Segment Start: Exercise data

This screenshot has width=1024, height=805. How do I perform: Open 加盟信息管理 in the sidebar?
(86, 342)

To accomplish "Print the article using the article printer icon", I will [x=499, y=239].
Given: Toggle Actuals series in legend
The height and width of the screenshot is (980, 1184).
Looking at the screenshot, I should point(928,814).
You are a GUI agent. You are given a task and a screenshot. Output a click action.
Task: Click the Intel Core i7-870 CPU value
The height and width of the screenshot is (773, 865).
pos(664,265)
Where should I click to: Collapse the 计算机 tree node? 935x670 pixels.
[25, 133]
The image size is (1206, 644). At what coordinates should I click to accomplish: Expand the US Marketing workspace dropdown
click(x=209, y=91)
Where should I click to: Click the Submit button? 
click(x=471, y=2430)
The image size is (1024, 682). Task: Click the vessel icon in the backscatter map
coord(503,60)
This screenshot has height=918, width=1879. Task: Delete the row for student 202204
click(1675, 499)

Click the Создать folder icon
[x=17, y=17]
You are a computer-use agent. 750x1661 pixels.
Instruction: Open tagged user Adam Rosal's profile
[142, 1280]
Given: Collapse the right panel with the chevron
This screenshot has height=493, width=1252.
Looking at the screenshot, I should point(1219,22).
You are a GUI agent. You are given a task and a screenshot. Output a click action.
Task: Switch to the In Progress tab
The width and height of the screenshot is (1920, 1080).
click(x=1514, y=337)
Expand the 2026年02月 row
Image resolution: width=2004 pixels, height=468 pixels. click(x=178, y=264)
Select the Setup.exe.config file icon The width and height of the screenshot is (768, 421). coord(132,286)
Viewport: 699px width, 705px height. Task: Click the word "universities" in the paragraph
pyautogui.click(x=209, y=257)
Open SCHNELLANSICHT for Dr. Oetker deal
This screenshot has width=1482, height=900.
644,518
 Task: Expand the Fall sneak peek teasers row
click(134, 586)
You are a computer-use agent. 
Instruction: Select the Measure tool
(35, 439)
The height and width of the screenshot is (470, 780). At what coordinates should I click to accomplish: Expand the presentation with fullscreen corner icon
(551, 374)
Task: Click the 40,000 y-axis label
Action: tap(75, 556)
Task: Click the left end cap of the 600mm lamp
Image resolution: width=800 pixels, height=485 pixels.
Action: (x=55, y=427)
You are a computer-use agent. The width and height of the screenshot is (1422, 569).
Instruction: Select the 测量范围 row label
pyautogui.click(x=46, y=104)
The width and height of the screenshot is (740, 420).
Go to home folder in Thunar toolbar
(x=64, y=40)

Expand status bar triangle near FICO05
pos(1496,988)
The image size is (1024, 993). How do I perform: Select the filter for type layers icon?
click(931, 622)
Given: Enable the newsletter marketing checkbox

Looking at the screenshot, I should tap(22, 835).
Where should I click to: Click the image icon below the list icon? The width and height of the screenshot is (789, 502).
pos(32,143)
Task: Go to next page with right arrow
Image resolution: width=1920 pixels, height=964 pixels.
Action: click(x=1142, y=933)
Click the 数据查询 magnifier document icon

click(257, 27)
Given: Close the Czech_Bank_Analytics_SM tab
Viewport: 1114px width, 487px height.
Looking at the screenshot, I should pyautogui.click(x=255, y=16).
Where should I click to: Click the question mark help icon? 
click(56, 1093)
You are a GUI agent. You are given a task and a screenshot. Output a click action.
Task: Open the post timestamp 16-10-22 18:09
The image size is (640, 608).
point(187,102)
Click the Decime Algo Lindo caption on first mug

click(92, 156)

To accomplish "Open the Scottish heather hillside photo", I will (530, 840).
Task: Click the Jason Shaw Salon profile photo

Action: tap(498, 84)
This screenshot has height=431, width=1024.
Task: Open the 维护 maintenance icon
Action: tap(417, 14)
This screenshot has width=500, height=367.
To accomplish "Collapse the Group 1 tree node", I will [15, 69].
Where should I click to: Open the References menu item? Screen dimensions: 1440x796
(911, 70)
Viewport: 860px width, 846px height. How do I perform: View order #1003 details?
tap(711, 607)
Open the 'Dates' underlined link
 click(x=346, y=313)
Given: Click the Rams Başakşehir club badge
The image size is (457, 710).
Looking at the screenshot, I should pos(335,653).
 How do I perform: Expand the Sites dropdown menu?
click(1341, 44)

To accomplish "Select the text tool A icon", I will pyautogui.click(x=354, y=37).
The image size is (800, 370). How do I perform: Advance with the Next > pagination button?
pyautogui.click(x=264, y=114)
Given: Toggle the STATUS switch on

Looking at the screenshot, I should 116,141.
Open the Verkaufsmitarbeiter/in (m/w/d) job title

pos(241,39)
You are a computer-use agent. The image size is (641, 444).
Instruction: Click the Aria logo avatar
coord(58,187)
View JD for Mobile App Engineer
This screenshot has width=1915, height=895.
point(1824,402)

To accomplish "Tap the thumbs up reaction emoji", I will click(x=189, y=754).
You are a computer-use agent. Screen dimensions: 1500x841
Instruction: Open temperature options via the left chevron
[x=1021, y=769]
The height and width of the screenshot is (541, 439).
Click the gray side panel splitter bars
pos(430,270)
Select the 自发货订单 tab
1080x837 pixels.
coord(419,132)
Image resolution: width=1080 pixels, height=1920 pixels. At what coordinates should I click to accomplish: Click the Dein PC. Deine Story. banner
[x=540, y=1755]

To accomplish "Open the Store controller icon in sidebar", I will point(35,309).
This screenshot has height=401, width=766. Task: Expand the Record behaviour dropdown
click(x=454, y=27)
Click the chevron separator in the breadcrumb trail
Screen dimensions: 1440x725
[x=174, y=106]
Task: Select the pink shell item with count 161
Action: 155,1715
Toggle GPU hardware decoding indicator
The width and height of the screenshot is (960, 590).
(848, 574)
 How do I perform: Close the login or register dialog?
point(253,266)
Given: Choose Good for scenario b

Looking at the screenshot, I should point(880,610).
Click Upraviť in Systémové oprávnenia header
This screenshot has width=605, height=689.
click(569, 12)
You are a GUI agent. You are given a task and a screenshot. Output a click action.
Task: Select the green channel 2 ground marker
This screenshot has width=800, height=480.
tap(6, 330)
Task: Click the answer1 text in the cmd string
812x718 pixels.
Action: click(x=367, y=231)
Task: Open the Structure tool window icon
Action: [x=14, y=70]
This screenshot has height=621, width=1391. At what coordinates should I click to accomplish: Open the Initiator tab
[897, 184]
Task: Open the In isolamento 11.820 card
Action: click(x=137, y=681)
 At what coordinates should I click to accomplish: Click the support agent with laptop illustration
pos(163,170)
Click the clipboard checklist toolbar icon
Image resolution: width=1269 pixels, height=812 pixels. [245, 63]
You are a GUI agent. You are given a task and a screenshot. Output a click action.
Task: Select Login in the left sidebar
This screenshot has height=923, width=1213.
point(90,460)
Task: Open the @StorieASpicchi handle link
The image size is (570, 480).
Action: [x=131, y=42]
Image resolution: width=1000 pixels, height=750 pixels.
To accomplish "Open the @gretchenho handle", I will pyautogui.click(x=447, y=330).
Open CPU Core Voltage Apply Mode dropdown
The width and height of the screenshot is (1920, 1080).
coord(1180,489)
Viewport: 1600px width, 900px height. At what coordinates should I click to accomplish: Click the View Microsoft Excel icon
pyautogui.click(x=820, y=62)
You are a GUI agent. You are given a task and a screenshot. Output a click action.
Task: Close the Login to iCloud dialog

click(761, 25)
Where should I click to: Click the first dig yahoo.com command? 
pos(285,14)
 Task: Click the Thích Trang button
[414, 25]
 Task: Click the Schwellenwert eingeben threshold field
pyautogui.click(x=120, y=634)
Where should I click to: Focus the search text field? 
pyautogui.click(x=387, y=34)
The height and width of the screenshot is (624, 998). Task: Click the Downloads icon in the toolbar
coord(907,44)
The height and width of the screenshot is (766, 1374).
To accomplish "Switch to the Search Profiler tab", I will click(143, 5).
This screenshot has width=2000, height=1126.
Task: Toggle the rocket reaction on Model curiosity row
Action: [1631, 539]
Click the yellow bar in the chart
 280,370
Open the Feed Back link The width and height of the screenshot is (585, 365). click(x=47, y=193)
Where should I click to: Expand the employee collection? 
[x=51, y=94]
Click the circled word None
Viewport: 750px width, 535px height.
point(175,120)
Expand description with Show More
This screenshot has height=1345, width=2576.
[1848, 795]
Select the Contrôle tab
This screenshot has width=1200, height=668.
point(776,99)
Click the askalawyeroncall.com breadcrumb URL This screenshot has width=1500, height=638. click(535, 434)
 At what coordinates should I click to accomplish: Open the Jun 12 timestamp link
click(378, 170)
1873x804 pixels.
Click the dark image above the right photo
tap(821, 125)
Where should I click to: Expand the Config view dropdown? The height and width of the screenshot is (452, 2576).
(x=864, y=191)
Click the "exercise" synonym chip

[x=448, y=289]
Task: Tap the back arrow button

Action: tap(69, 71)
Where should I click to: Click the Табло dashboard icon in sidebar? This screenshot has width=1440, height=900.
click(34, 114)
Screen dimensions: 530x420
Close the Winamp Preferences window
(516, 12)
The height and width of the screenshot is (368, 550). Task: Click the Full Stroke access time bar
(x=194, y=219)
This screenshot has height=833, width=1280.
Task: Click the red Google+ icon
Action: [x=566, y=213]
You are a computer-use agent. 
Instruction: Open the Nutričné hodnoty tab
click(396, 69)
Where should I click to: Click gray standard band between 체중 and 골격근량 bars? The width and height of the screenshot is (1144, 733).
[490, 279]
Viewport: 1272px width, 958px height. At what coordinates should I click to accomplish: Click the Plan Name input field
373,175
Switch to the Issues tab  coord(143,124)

Segment End: Exercise data

Exercise description - Scan the data above and report each line in which "computer" is present.

Exercise result -
You are a computer-use agent. 750x1661 pixels.
You are a computer-use agent. 
You are a computer-use agent. The width and height of the screenshot is (1422, 569).
You are a computer-use agent. The image size is (641, 444).
You are a computer-use agent. Screen dimensions: 1500x841
You are a computer-use agent. 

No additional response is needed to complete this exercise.